Paperless government: State Senator James Beech of New Jersey has introduced legislation, S1955, to study of the feasibility of switching to a digital format for all files currently created and stored on paper. Federal government agencies have already been ordered to go paperless by 2022, at least in regard to work from that point forward.
Banning bots in elections: A pair of northeast states have bills that would regulate the use of bots —software that executes automated tasks over the Internet — in elections. A Maryland bill, HB0465, would require clear disclosure that a bot was in use to disseminate campaign material and give election officials the power to remove bots from the process altogether if needed. New Jersey legislation, S654, would require anyone using a bot in election (or commercial) communications to disclose at the outset “in clear and conspicuous fashion” that the communication is being originated by a bot, not a person.
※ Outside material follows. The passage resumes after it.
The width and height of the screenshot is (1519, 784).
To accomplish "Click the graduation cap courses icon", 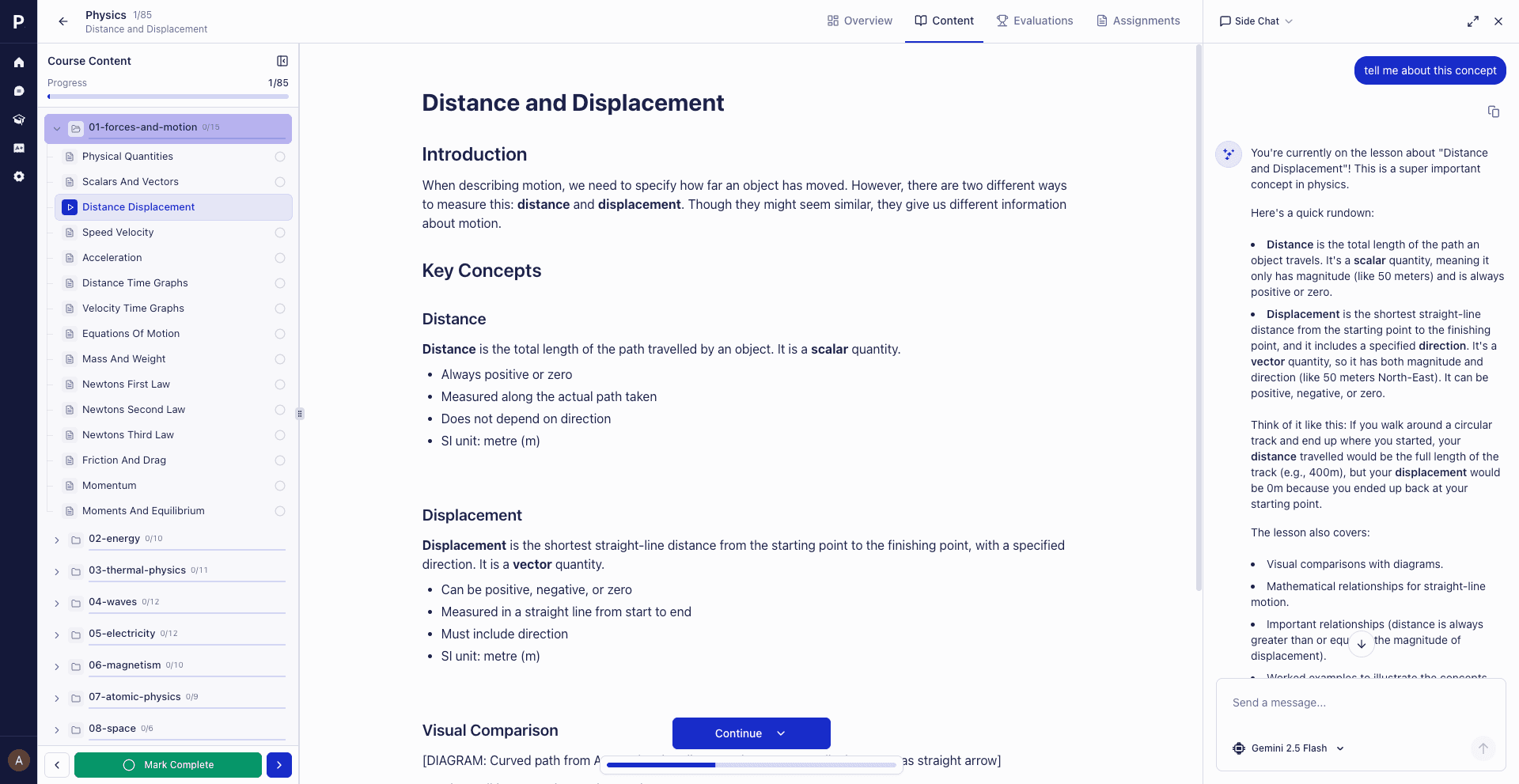I will point(18,119).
Tackling deepfakes: The state of Texas prohibited deepfakes in 2019 with the passage of SB 751, making it a criminal offense to fabricate a deceptive video with the intent to influence the outcome of an election. By the time this year’s session gaveled to order, Illinois, New Jersey, and Hawaii introduced their own legislation to make visual misinformation illegal. A pair of bills in Illinois, SB3171 and HB532, went after still photography and AI-assisted deepfake videos that “appear to depict a real person performing an action that did not occur in reality,” making them illegal under the state’s election code. Meanwhile, the Hawaii Legislature is considering a bill, HB2572, which “prohibits creating, disclosing or threatening to disclose deep fake videos of persons in the nude or engaging in sexual activity.”